I’ve lived in Florence now for over 2.5 years. It’s amazing how fast the time flies by! I’m originally from Levittown, a suburb outside of Philadelphia. I also lived in Washington, D.C. for almost 5 years and Louisville, KY for 3 years. I bounce around…a lot.

You and me both! What brought you to bella Firenze and why did you decide to stay?
I studied abroad here in 2005 and absolutely fell in love with Florence — something about it really just “clicked” for me. Rob (my now-husband) and I had been dating for a year and he came to visit me. He loved it as much as me and we decided that if we could ever find a way to live here at some point in the future we should do it.

The discovery that I qualified for Italian dual citizenship coincided with me having a breakdown over a job I didn’t really like AND an increase in my freelance business.

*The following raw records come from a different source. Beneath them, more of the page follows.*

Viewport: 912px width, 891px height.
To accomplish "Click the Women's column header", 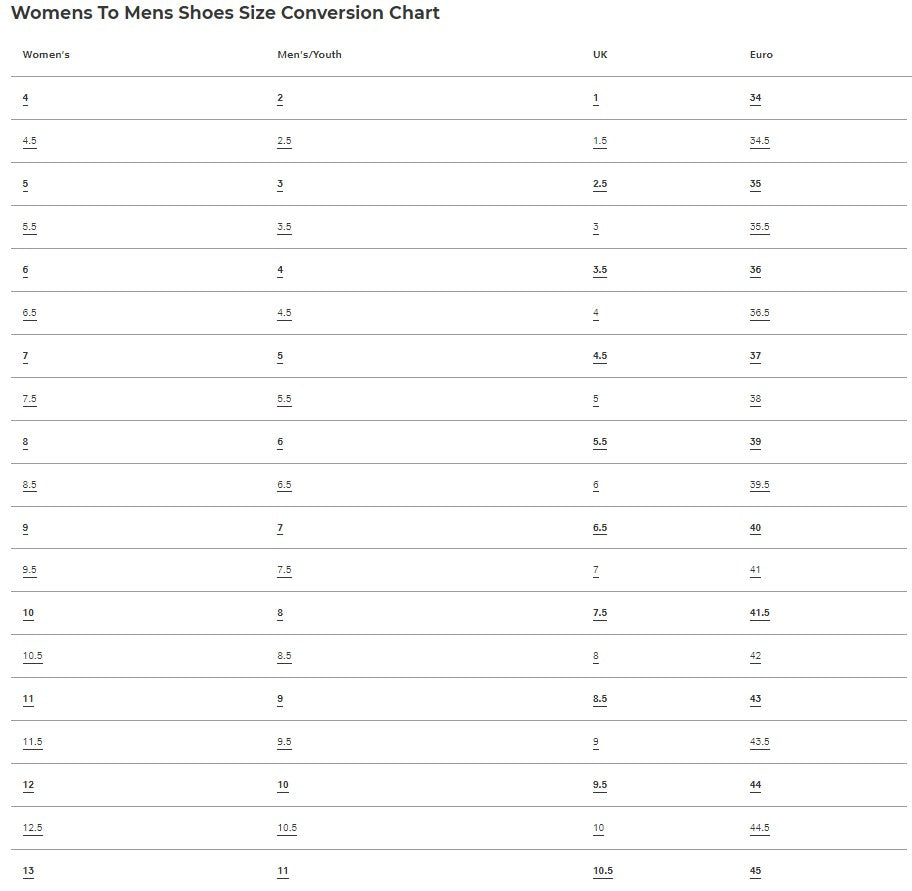I will [x=46, y=55].
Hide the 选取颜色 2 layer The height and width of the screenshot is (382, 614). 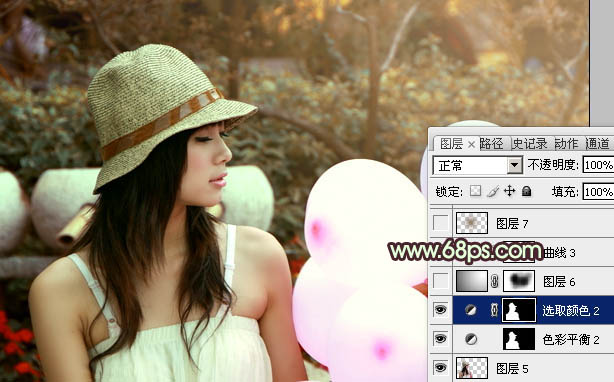[x=441, y=310]
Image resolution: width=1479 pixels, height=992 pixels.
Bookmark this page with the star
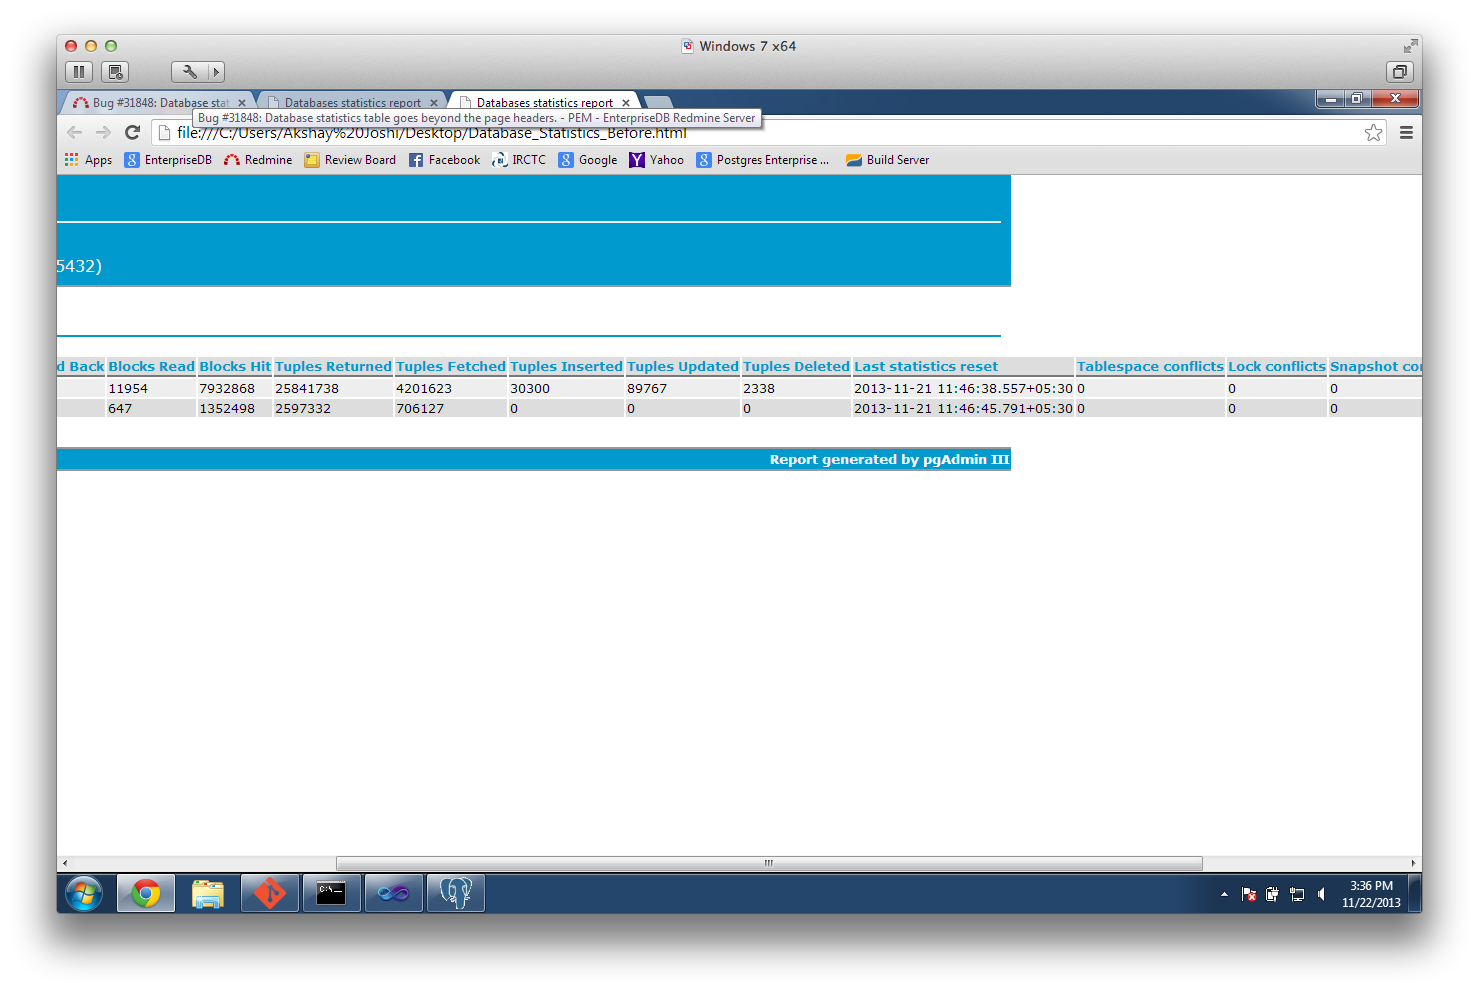pos(1373,133)
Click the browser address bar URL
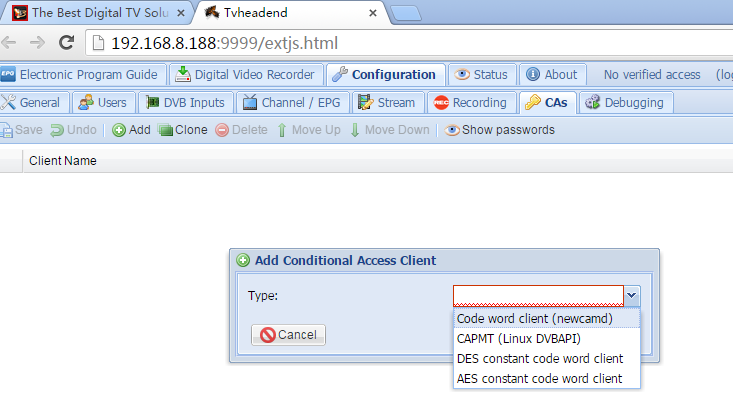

It just seemed like a “now or never” type of situation so we made a plan to be in Italy in 12 months and somehow made it happen.

We came here with the knowledge that it might not be right for us. That the place we had in our heads from when we were 22 years old might not be the real deal. But, here we are two years after the big move and it fits us perfectly. When something makes you this happy you don’t mess with it!

I have always personally felt that those who came with the least amount of ‘expectations’  from Italy normally adjust the best.. What are you up to in Florence? Work, daily life, passions?
Judging by some of the emails I get most people think I eat gelato all day in piazzas listening to church bells ring, but in reality I mostly sit in front of my computer designing and developing websites — and that’s when I’m not entertaining Livia! Thankfully, I love my work and feel like I get to be creative and use my brain every day. I feel very lucky in that regard.

I’m really passionate about this city. We try everyday to get the family out on a walk around town to explore and see new things. Because really, in Florence you can discover something new every single day and I really love that. It echoes my work in that fashion: I’m always learning and growing.

Honestly, I also really love meeting people here which is funny because I didn’t used to be a people person! I love making new friends and also just meeting random vacationers that make conversation with us when we’re out and about. Rob has the friendliest face in the world — add that with the House Hunters thing AND the cute baby and we make lots of random friends on the street.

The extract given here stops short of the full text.